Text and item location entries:
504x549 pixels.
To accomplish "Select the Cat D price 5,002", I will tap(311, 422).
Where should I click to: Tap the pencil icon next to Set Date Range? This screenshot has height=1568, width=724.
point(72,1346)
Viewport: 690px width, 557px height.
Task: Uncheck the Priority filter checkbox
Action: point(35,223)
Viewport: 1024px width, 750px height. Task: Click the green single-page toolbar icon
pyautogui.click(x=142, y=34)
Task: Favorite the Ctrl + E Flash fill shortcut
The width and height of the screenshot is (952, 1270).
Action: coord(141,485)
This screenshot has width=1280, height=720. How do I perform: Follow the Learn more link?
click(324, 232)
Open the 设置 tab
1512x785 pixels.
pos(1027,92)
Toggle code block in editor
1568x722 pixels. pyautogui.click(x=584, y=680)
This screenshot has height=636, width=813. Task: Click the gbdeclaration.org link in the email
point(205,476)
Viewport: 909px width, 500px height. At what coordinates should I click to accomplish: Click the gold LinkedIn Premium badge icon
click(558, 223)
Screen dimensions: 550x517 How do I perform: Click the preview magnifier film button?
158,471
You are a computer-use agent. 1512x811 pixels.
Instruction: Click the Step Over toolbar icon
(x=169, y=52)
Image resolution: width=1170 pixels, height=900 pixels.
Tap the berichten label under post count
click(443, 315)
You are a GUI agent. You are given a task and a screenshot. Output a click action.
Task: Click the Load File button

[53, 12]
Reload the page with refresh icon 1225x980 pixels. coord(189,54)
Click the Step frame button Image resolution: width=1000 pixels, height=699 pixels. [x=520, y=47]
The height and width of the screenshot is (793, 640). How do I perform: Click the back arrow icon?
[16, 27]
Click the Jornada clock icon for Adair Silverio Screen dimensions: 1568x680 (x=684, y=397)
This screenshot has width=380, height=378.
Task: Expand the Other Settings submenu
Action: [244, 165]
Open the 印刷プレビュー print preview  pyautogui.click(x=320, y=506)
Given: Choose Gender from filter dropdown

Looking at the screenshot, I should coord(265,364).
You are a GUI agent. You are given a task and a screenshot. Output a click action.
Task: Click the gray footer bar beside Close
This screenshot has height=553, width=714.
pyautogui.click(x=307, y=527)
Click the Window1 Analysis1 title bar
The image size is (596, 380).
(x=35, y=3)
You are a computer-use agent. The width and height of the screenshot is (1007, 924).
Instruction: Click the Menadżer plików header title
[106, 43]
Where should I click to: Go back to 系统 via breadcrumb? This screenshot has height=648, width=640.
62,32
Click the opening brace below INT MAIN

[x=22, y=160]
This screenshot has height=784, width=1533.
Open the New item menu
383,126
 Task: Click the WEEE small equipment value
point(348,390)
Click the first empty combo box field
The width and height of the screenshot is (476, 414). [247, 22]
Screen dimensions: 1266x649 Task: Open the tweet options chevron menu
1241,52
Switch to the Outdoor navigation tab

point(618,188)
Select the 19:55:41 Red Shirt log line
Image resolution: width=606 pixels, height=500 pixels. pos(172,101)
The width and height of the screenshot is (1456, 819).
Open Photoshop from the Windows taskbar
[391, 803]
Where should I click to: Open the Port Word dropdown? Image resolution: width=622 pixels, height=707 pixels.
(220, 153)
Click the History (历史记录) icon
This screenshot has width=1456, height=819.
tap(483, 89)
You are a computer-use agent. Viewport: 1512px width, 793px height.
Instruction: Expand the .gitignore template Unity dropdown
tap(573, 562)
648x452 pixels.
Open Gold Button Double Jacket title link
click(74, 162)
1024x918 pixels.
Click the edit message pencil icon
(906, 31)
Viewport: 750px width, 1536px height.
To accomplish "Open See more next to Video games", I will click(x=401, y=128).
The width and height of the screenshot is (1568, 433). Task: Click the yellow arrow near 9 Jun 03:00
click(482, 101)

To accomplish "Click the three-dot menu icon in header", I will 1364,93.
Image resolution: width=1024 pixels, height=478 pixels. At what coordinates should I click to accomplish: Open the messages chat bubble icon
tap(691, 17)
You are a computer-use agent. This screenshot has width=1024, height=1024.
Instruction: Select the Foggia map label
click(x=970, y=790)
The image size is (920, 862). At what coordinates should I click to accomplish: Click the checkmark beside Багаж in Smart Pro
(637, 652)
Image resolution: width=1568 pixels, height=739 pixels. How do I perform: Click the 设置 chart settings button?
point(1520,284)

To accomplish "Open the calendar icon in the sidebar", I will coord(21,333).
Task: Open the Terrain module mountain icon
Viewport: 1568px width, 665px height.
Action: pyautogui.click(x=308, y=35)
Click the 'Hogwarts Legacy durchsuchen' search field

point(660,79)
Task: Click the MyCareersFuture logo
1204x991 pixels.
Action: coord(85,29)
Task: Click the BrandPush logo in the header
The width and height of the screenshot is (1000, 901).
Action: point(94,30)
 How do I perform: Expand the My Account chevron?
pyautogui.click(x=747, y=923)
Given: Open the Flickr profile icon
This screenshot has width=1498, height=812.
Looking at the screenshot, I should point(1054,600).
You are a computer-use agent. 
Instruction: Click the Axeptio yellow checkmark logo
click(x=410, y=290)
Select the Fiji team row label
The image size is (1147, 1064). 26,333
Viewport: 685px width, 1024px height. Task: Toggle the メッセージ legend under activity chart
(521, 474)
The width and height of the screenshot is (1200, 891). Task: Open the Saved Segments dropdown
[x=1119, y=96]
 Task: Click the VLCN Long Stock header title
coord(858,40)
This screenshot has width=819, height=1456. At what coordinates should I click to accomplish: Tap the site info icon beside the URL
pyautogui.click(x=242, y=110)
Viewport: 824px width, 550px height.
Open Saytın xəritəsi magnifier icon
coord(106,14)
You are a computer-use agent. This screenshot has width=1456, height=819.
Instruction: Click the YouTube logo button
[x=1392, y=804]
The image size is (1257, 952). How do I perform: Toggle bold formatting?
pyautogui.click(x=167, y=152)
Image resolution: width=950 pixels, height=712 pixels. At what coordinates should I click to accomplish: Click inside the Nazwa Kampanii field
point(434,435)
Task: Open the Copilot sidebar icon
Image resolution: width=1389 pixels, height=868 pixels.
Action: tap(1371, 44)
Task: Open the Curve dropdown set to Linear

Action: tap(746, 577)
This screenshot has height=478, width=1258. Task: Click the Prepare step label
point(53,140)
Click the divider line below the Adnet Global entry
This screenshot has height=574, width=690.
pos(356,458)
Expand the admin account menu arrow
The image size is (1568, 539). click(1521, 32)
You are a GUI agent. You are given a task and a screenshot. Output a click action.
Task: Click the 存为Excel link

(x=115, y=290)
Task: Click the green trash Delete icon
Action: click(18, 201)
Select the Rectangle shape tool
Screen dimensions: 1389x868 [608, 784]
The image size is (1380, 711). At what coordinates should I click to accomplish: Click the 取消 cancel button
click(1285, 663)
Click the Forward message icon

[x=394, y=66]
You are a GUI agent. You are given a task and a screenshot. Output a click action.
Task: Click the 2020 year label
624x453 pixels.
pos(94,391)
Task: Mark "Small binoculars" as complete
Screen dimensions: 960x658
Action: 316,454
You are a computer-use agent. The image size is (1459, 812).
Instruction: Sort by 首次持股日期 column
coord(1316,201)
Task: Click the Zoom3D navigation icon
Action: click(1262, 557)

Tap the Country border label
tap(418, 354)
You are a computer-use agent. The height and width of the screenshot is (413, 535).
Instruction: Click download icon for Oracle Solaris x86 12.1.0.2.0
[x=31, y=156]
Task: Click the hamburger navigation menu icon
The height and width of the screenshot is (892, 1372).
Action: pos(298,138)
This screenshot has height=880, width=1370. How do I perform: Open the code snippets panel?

## Objective
Copy every item above line by line, keeping each one word for word.

## Reply to the task
504x549 pixels.
To accomplish "Select the Cat D price 5,002", I will tap(311, 422).
Where should I click to: Tap the pencil icon next to Set Date Range? This screenshot has height=1568, width=724.
point(72,1346)
Viewport: 690px width, 557px height.
Task: Uncheck the Priority filter checkbox
Action: point(35,223)
Viewport: 1024px width, 750px height. Task: Click the green single-page toolbar icon
pyautogui.click(x=142, y=34)
Task: Favorite the Ctrl + E Flash fill shortcut
The width and height of the screenshot is (952, 1270).
Action: coord(141,485)
This screenshot has width=1280, height=720. How do I perform: Follow the Learn more link?
click(324, 232)
Open the 设置 tab
1512x785 pixels.
pos(1027,92)
Toggle code block in editor
1568x722 pixels. pyautogui.click(x=584, y=680)
This screenshot has height=636, width=813. Task: Click the gbdeclaration.org link in the email
point(205,476)
Viewport: 909px width, 500px height. At what coordinates should I click to accomplish: Click the gold LinkedIn Premium badge icon
click(558, 223)
Screen dimensions: 550x517 How do I perform: Click the preview magnifier film button?
158,471
You are a computer-use agent. 1512x811 pixels.
Instruction: Click the Step Over toolbar icon
(x=169, y=52)
Image resolution: width=1170 pixels, height=900 pixels.
Tap the berichten label under post count
click(443, 315)
You are a GUI agent. You are given a task and a screenshot. Output a click action.
Task: Click the Load File button

[53, 12]
Reload the page with refresh icon 1225x980 pixels. coord(189,54)
Click the Step frame button Image resolution: width=1000 pixels, height=699 pixels. [x=520, y=47]
The height and width of the screenshot is (793, 640). How do I perform: Click the back arrow icon?
[16, 27]
Click the Jornada clock icon for Adair Silverio Screen dimensions: 1568x680 (x=684, y=397)
This screenshot has width=380, height=378.
Task: Expand the Other Settings submenu
Action: [244, 165]
Open the 印刷プレビュー print preview  pyautogui.click(x=320, y=506)
Given: Choose Gender from filter dropdown

Looking at the screenshot, I should coord(265,364).
You are a GUI agent. You are given a task and a screenshot. Output a click action.
Task: Click the gray footer bar beside Close
This screenshot has height=553, width=714.
pyautogui.click(x=307, y=527)
Click the Window1 Analysis1 title bar
The image size is (596, 380).
(x=35, y=3)
You are a computer-use agent. The width and height of the screenshot is (1007, 924).
Instruction: Click the Menadżer plików header title
[106, 43]
Where should I click to: Go back to 系统 via breadcrumb? This screenshot has height=648, width=640.
62,32
Click the opening brace below INT MAIN

[x=22, y=160]
This screenshot has height=784, width=1533.
Open the New item menu
383,126
 Task: Click the WEEE small equipment value
point(348,390)
Click the first empty combo box field
The width and height of the screenshot is (476, 414). [247, 22]
Screen dimensions: 1266x649 Task: Open the tweet options chevron menu
1241,52
Switch to the Outdoor navigation tab

point(618,188)
Select the 19:55:41 Red Shirt log line
Image resolution: width=606 pixels, height=500 pixels. pos(172,101)
The width and height of the screenshot is (1456, 819).
Open Photoshop from the Windows taskbar
[391, 803]
Where should I click to: Open the Port Word dropdown? Image resolution: width=622 pixels, height=707 pixels.
(220, 153)
Click the History (历史记录) icon
This screenshot has width=1456, height=819.
tap(483, 89)
You are a computer-use agent. Viewport: 1512px width, 793px height.
Instruction: Expand the .gitignore template Unity dropdown
tap(573, 562)
648x452 pixels.
Open Gold Button Double Jacket title link
click(74, 162)
1024x918 pixels.
Click the edit message pencil icon
(906, 31)
Viewport: 750px width, 1536px height.
To accomplish "Open See more next to Video games", I will click(x=401, y=128).
The width and height of the screenshot is (1568, 433). Task: Click the yellow arrow near 9 Jun 03:00
click(482, 101)

To accomplish "Click the three-dot menu icon in header", I will 1364,93.
Image resolution: width=1024 pixels, height=478 pixels. At what coordinates should I click to accomplish: Open the messages chat bubble icon
tap(691, 17)
You are a computer-use agent. This screenshot has width=1024, height=1024.
Instruction: Select the Foggia map label
click(x=970, y=790)
The image size is (920, 862). At what coordinates should I click to accomplish: Click the checkmark beside Багаж in Smart Pro
(637, 652)
Image resolution: width=1568 pixels, height=739 pixels. How do I perform: Click the 设置 chart settings button?
point(1520,284)

To accomplish "Open the calendar icon in the sidebar", I will coord(21,333).
Task: Open the Terrain module mountain icon
Viewport: 1568px width, 665px height.
Action: pyautogui.click(x=308, y=35)
Click the 'Hogwarts Legacy durchsuchen' search field

point(660,79)
Task: Click the MyCareersFuture logo
1204x991 pixels.
Action: coord(85,29)
Task: Click the BrandPush logo in the header
The width and height of the screenshot is (1000, 901).
Action: point(94,30)
 How do I perform: Expand the My Account chevron?
pyautogui.click(x=747, y=923)
Given: Open the Flickr profile icon
This screenshot has width=1498, height=812.
Looking at the screenshot, I should point(1054,600).
You are a computer-use agent. 
Instruction: Click the Axeptio yellow checkmark logo
click(x=410, y=290)
Select the Fiji team row label
The image size is (1147, 1064). 26,333
Viewport: 685px width, 1024px height. Task: Toggle the メッセージ legend under activity chart
(521, 474)
The width and height of the screenshot is (1200, 891). Task: Open the Saved Segments dropdown
[x=1119, y=96]
 Task: Click the VLCN Long Stock header title
coord(858,40)
This screenshot has width=819, height=1456. At what coordinates should I click to accomplish: Tap the site info icon beside the URL
pyautogui.click(x=242, y=110)
Viewport: 824px width, 550px height.
Open Saytın xəritəsi magnifier icon
coord(106,14)
You are a computer-use agent. This screenshot has width=1456, height=819.
Instruction: Click the YouTube logo button
[x=1392, y=804]
The image size is (1257, 952). How do I perform: Toggle bold formatting?
pyautogui.click(x=167, y=152)
Image resolution: width=950 pixels, height=712 pixels. At what coordinates should I click to accomplish: Click inside the Nazwa Kampanii field
point(434,435)
Task: Open the Copilot sidebar icon
Image resolution: width=1389 pixels, height=868 pixels.
Action: tap(1371, 44)
Task: Open the Curve dropdown set to Linear

Action: tap(746, 577)
This screenshot has height=478, width=1258. Task: Click the Prepare step label
point(53,140)
Click the divider line below the Adnet Global entry
This screenshot has height=574, width=690.
pos(356,458)
Expand the admin account menu arrow
The image size is (1568, 539). click(1521, 32)
You are a GUI agent. You are given a task and a screenshot. Output a click action.
Task: Click the 存为Excel link

(x=115, y=290)
Task: Click the green trash Delete icon
Action: click(18, 201)
Select the Rectangle shape tool
Screen dimensions: 1389x868 [608, 784]
The image size is (1380, 711). At what coordinates should I click to accomplish: Click the 取消 cancel button
click(1285, 663)
Click the Forward message icon

[x=394, y=66]
You are a GUI agent. You are given a task and a screenshot. Output a click action.
Task: Click the 2020 year label
624x453 pixels.
pos(94,391)
Task: Mark "Small binoculars" as complete
Screen dimensions: 960x658
Action: 316,454
You are a computer-use agent. The image size is (1459, 812).
Instruction: Sort by 首次持股日期 column
coord(1316,201)
Task: Click the Zoom3D navigation icon
Action: click(1262, 557)

Tap the Country border label
tap(418, 354)
You are a computer-use agent. The height and width of the screenshot is (413, 535).
Instruction: Click download icon for Oracle Solaris x86 12.1.0.2.0
[x=31, y=156]
Task: Click the hamburger navigation menu icon
The height and width of the screenshot is (892, 1372).
Action: pos(298,138)
This screenshot has height=880, width=1370. How do I perform: Open the code snippets panel?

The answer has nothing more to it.